6. Weeding, thinning, and pruning are critical to the process.
I hate to pull and thin plants that are no longer useful or getting in the way of future growth. I tend to save plants that others would readily yank. I have a large hyssop now growing in my garden. I need to pull it as it has taken over a border. I have some spectacular milkweeds which have been home to our yard’s monarch butterflies – but they are tall and now in the wrong place. Are you weeding – or moving things to their proper place?
What gets in the way of your future career growth? It may be relationships, a toxic work culture, or a dysfunctional team. Learn what must be yanked, pruned, or weeded to grow your career garden.
7. Appreciate and have gratitude for things that do succeed – and let go of those that do not.
In a garden, celebrating the small victories can keep us going. My hydrangeas are spectacular this year, as is my butterfly garden. And I’ve managed to grow some tasty tomatoes and peppers celebrated every night in our family dinners. Likewise, I’ve been happy with many of this year’s career accomplishments tied to my executive peer council and research. What are you celebrating and grateful for in your career? Is it colleagues, clients, teammates, publications?

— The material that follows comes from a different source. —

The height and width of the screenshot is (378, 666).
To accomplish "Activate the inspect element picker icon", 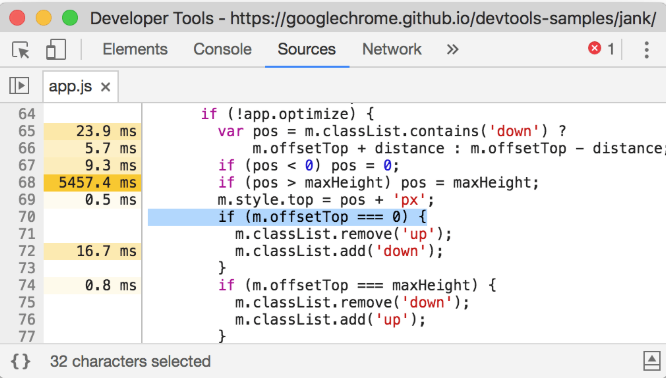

On the other hand, my zucchinis are not doing so well – turns out I only have boy zucchinis in my garden. Who knew that zucchini and squash are male and female? (Not me until this year). Most likely it’s because we have had so little sun, not enough fertilizer, and too much water. Girl zucchini require more energy (nutrients and sun) to produce the fruit. You may identify with girl zucchini and cucumbers who require more sunshine to get the job done? I do. What are you appreciative for? And where do you have only boy zucchinis – and not enough sunshine to grow?
8. Working your garden – like your career - is an ongoing job.
Working a garden – like working a career - is a lot of work. At times that work feels aligned with your passion, your plan, your instincts, your interests. And at times, it does not. There are always surprises. Like in a garden, we must continue in our careers to adjust and adapt to make use of what nature has provided us. We must act into the opportunities that present themselves. As I said, it’s your garden and career to grow.
And while others may have better looking gardens, I’m still enjoying my unique garden. It’s mine and mine to grow. I’ve nurtured its beauty and suffered its losses. I’m getting my hands dirty and investing my time and passion. And I’m still chasing that elusive green thumb.